At My “Persistently Low-Achieving” School

I work at one of the 33 schools Mayor Bloomberg has publicly stated that he wants to “turn around” — or close. As part of this plan, he is also seeking to replace up to 50 percent of the teachers at each of the schools, including mine.

I have worked in the same school for the past nine years. I can dismiss the sensationalistic claim from Bloomberg that 50 percent of teachers are ineffective, because it is simply not true. Likewise, when I hear defenders of educators claim that all teachers do great work, I know this is not correct either. The answer lies somewhere in between — in the case of my school, much closer to the defenders of teachers.

I want to describe the thankless service being done everyday by my colleagues and mentors. It is my hope that readers might share these personal profiles with friends, family, colleagues, and politicians to spread the word about the great work being done by educators in the schools the mayor has targeted.

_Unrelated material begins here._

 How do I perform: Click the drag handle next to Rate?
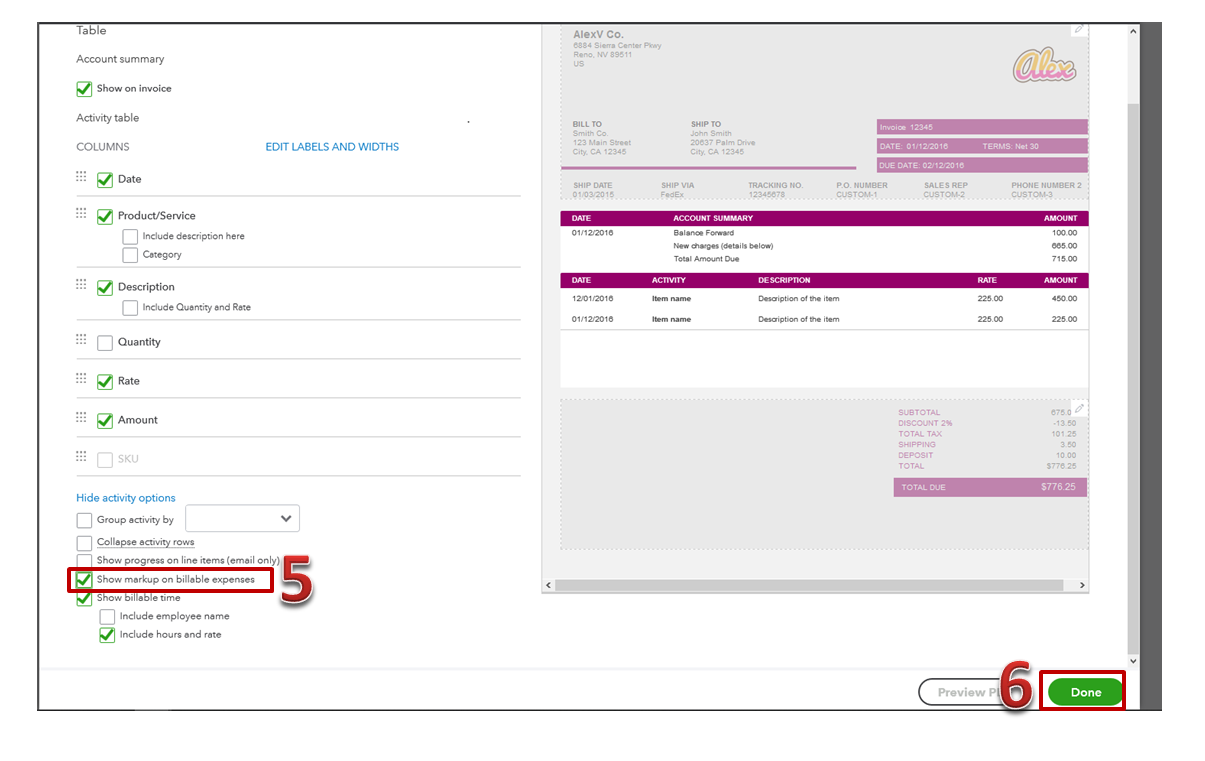click(x=81, y=378)
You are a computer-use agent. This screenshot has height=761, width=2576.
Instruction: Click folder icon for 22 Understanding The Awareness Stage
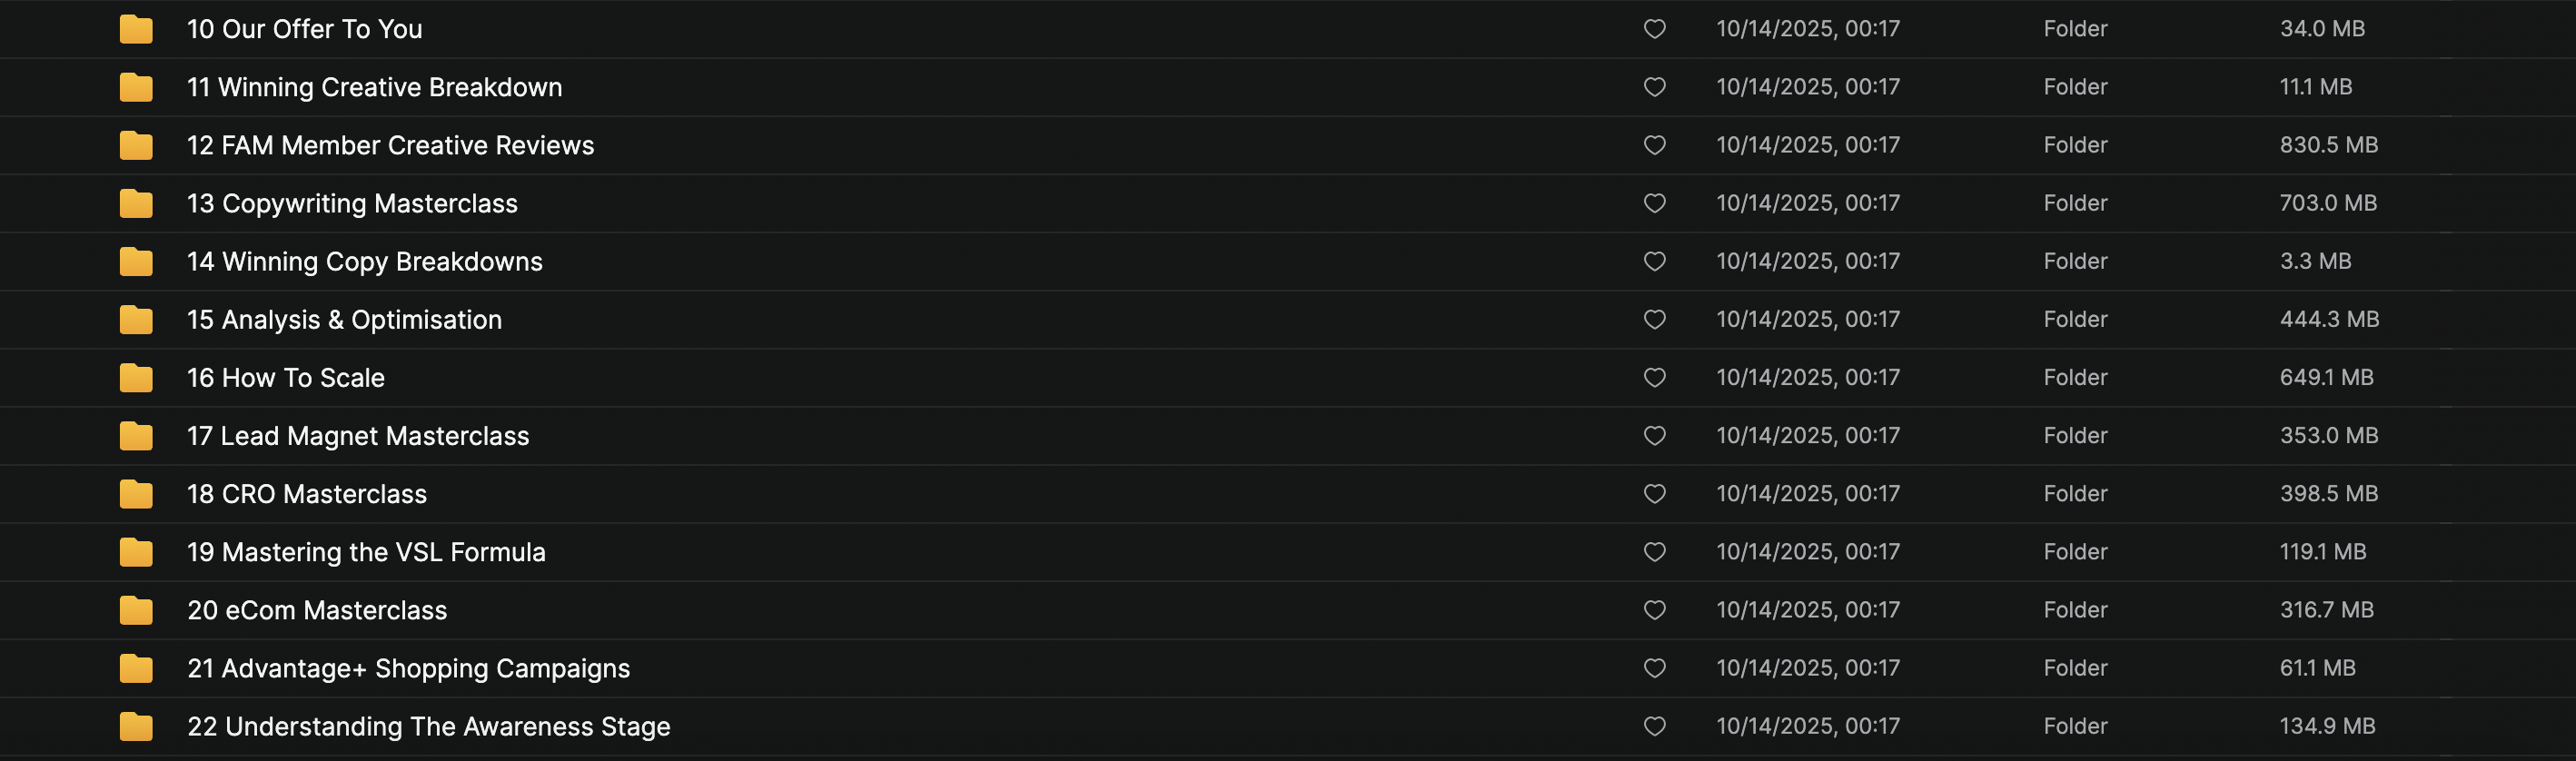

At my school — labeled “persistently low-achieving” and slated for possible closure — there are several teachers with doctoral degrees. They could have pursued careers at selective high schools or even at colleges but chose to work at our school. Most have dedicated 10+ years to the school and are respected as the academic authorities in our building by both students and staff. They are able to translate their advanced content knowledge and make it relevant and exciting for our students.

At my school — labeled persistently low-achieving and slated for possible closure — there are many teachers who give up their lunches, preparation periods, weekends and vacations to work with students — for free! While this is not always a popular position with hard-line union supporters, these professionals put their students ahead of their own personal interests. Just last week, I saw teachers:

  • work an entire period with a senior on a college entrance essay, leaving the teacher with no lunch break between teaching four classes;
  • use their professional period to meet individually with seniors who are behind in credits, but hope to graduate this June;
  • come to work 45 minutes early to host a celebration recognizing students with outstanding attendance;
  • stay late on a Friday afternoon to tutor a student who needed a little extra help this marking period;
  • discuss how to differentiate instruction to reach all students in their classes during lunch; and
  • seek out other teachers for advice on effective material to use with their students.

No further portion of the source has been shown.